Interestingly, when Gilead bought the voucher in November, it required the owner to give the FDA a 365-day heads-up that the voucher would be used. That restriction was changed a month later under the "Adding Ebola to the FDA Priority Review Voucher Program Act," so Gilead either wasn't planning on using it for this drug or was banking on having the change included in the act.
Innovative drugs with clear unmet needs automatically get a priority review, so it only makes sense for Gilead to use a priority review voucher if the commercial benefit from marketing for the extra four months of sales justifies the cost of the voucher.
R/F/TAF is arguably not all that innovative. Rilpivirine, emtricitabine, and a related drug, tenofovir disoproxil fumarate, or TDF, are already sold by Gilead as a single-pill cocktail called Complera.
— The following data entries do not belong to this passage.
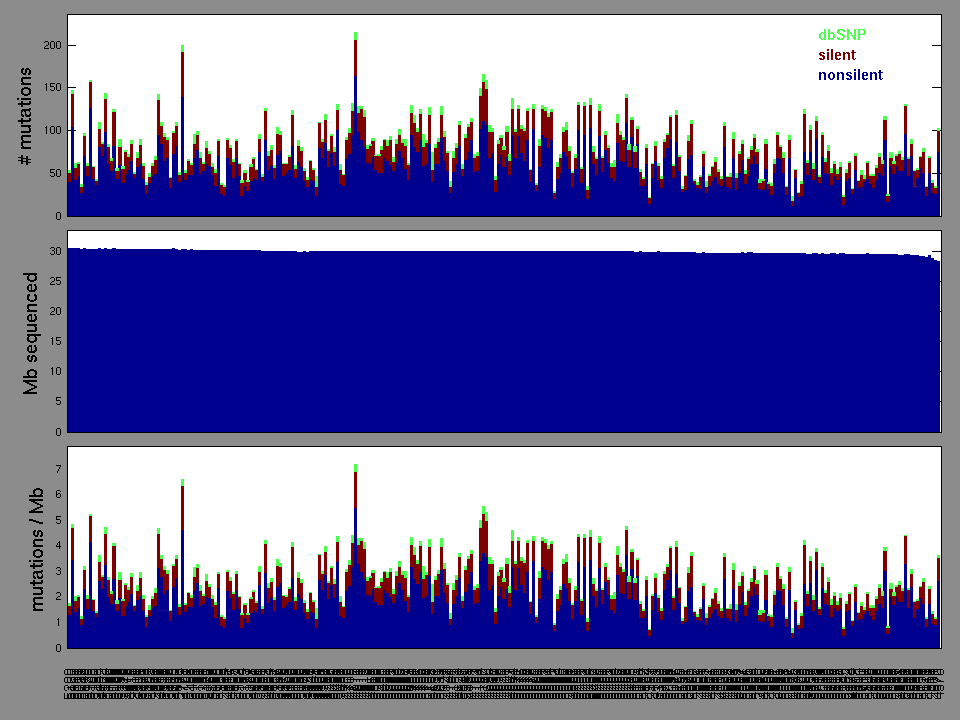Click the 7 tick label on bottom chart
The height and width of the screenshot is (720, 960).
[x=59, y=469]
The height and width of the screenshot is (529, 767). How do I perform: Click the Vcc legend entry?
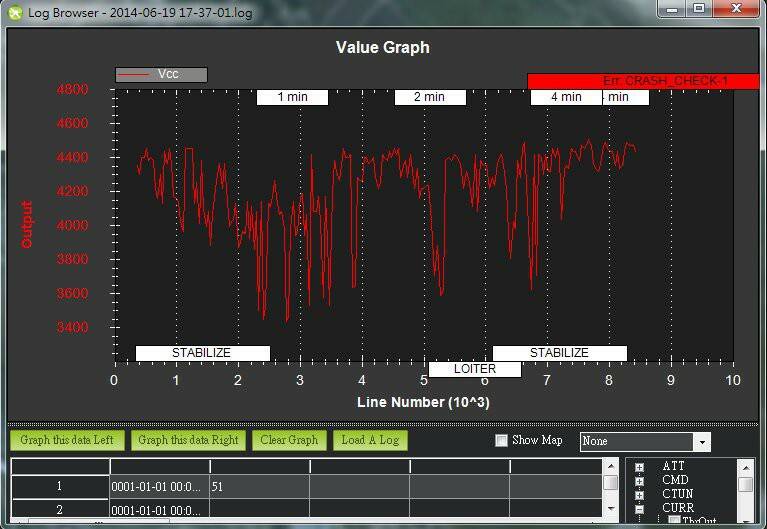coord(161,74)
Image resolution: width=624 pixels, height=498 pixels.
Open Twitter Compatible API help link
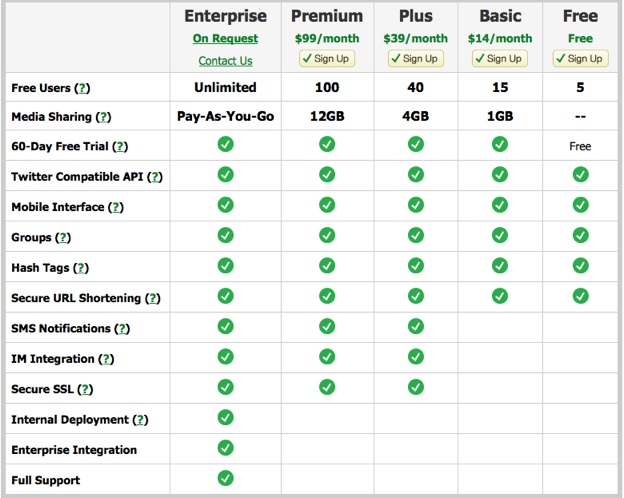(155, 177)
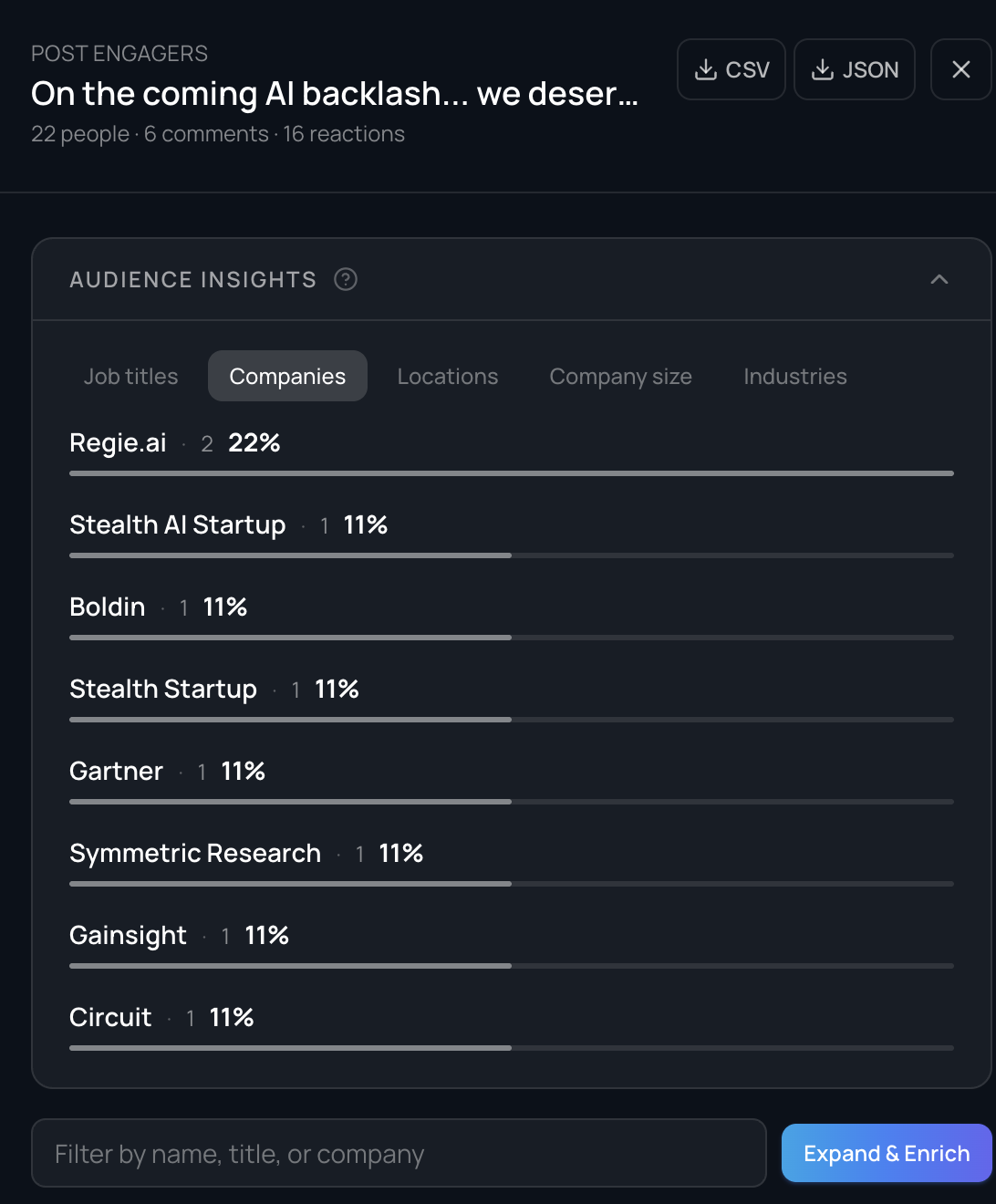Open the Company size breakdown
The height and width of the screenshot is (1204, 996).
coord(621,376)
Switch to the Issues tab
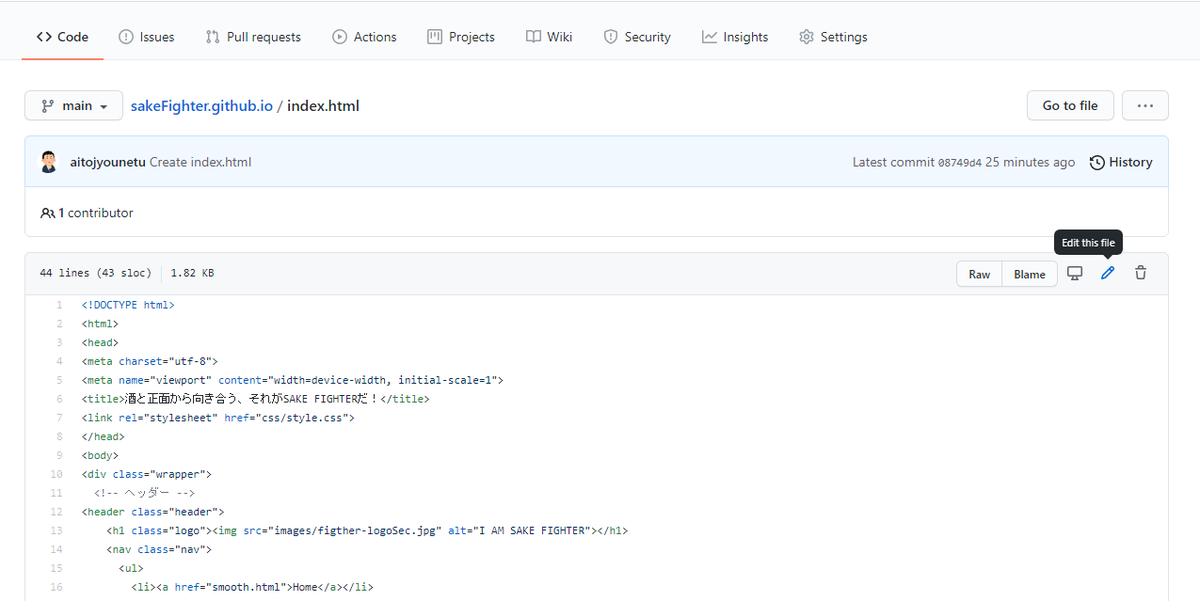Viewport: 1200px width, 601px height. (146, 36)
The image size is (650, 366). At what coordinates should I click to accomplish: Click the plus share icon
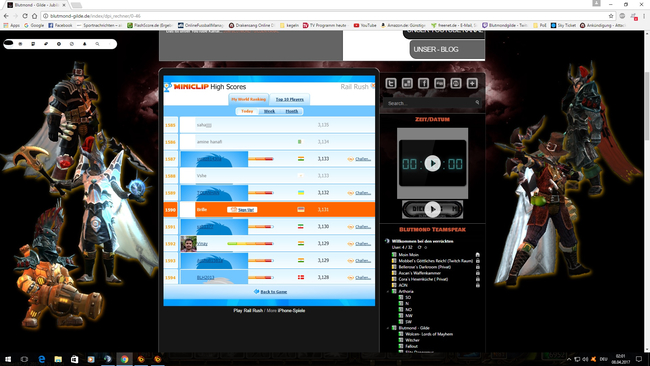(x=472, y=83)
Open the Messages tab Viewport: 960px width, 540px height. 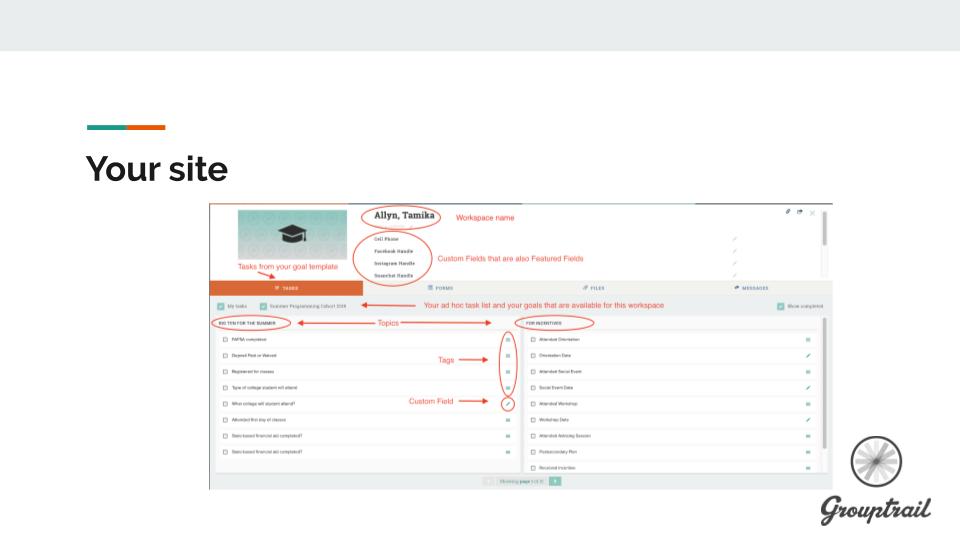(x=750, y=288)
Replacing TDF with TAF offers some side-effect benefits for patients -- improvements in kidney (renal) function and bone mineral density -- but the main advantage for Gilead is that TAF has a longer patent life than TDF, which will see generic competition when Teva Pharmaceuticals launches its generic on Dec. 15, 2017.
R/F/TAF wasn't going to get a priority review, especially since Gilead's other TAF-swapping medications received standard reviews. The only way for Gilead to get the drug on the market earlier was to use a voucher.
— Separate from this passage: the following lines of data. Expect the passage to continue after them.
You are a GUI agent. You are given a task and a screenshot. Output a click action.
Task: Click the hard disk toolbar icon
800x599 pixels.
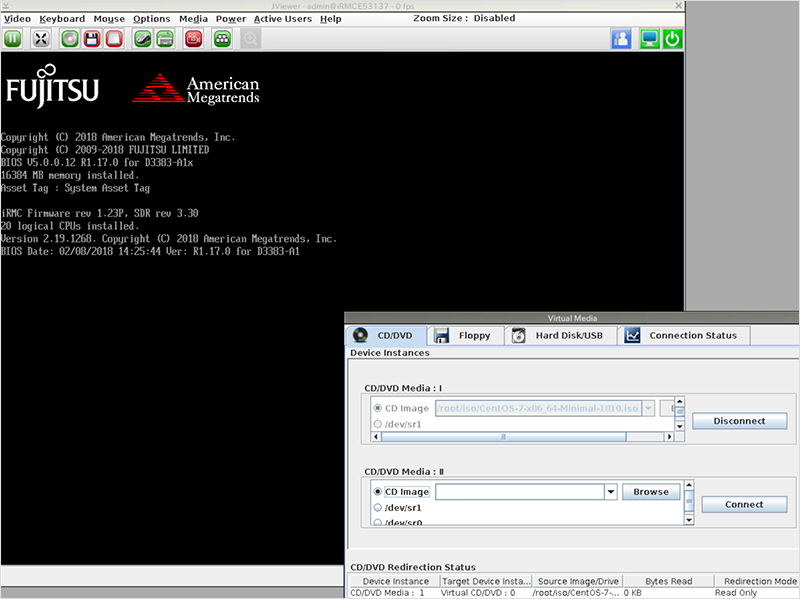(114, 39)

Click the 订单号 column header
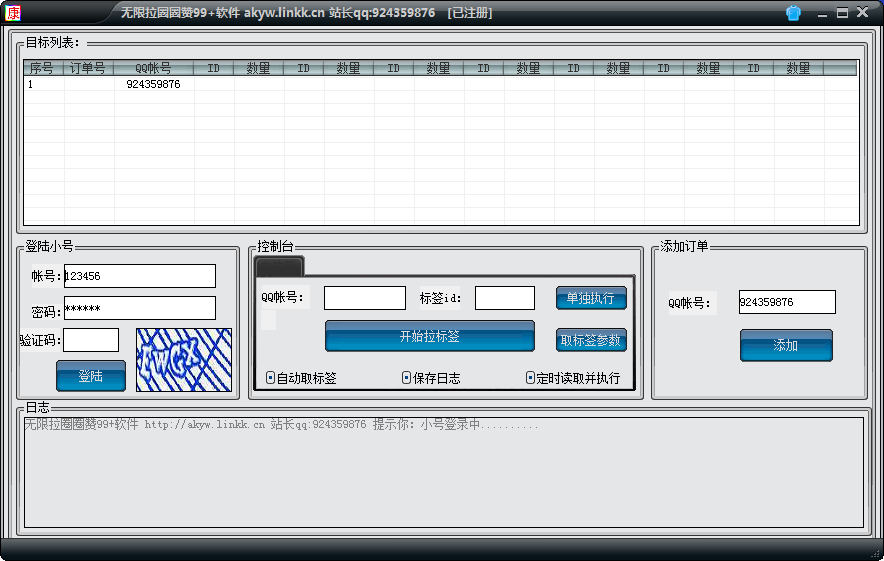click(88, 68)
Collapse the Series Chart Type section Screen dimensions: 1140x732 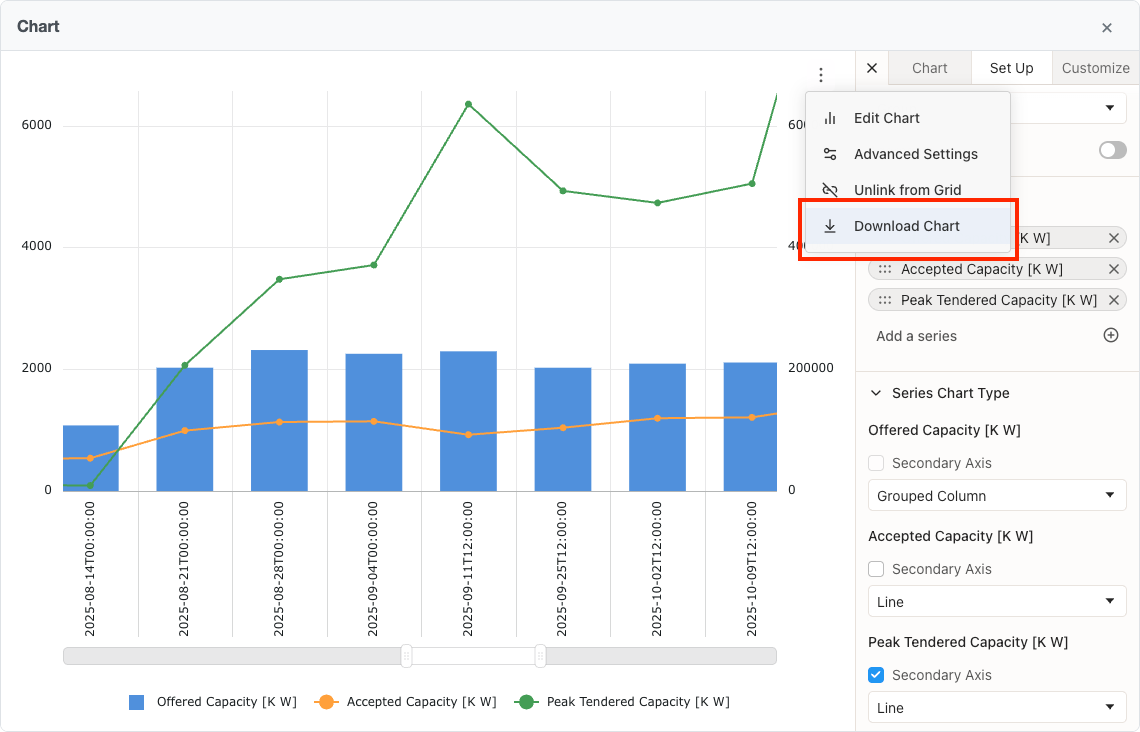pyautogui.click(x=876, y=393)
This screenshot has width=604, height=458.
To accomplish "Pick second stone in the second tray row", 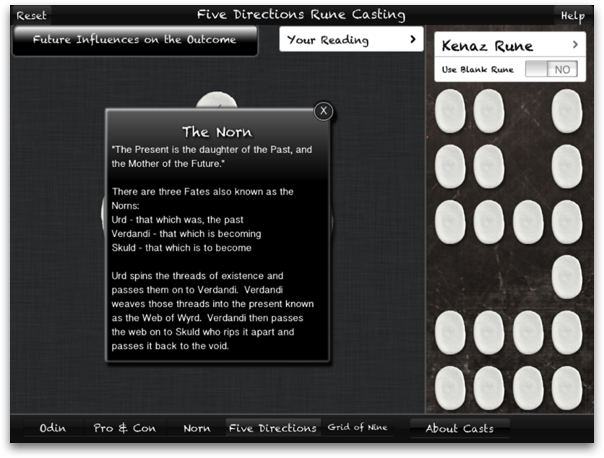I will coord(488,165).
And Gilead would like to start selling R/F/TAF as quickly as possible so it can begin switching patients from Complera to R/F/TAF. Starting at the end of 2017, patients who would have taken Complera could take Emtriva (emtricitabine), Edurant (rilpivirine), and generic TDF. Gilead would only get sales from Emtriva, because Edurant is sold by Johnson & Johnson.
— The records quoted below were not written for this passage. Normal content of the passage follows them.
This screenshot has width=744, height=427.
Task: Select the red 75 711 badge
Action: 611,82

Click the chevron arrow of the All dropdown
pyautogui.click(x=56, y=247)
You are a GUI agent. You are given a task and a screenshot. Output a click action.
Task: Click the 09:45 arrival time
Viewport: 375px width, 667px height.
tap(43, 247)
When Emtriva goes generic in 2021, patients can take Edurant with both generics -- they're sold as a combo pill called Truvada -- and Gilead will get nothing.
So it isn't so much about the extra four months of sales of R/F/TAF -- it seems unlikely the combined sales of R/F/TAF and Complera in the first four months will be $125 million more than what Complera would have done on its own -- but the four months allow more time to get patients to switch from Complera to R/F/TAF, and those patients will be worth a lot to Gilead after 2018, and even more after 2021.
An earlier approval of R/F/TAF also pushes the launch closer to the two other TAF-containing cocktails already under FDA review. Gilead should hear about E/C/F/TAF on or before Nov, 5, and about F/TAF on or before next April 7. Having multiple drugs to talk about will make it easier for the drug reps to promote the new combo pills to doctors.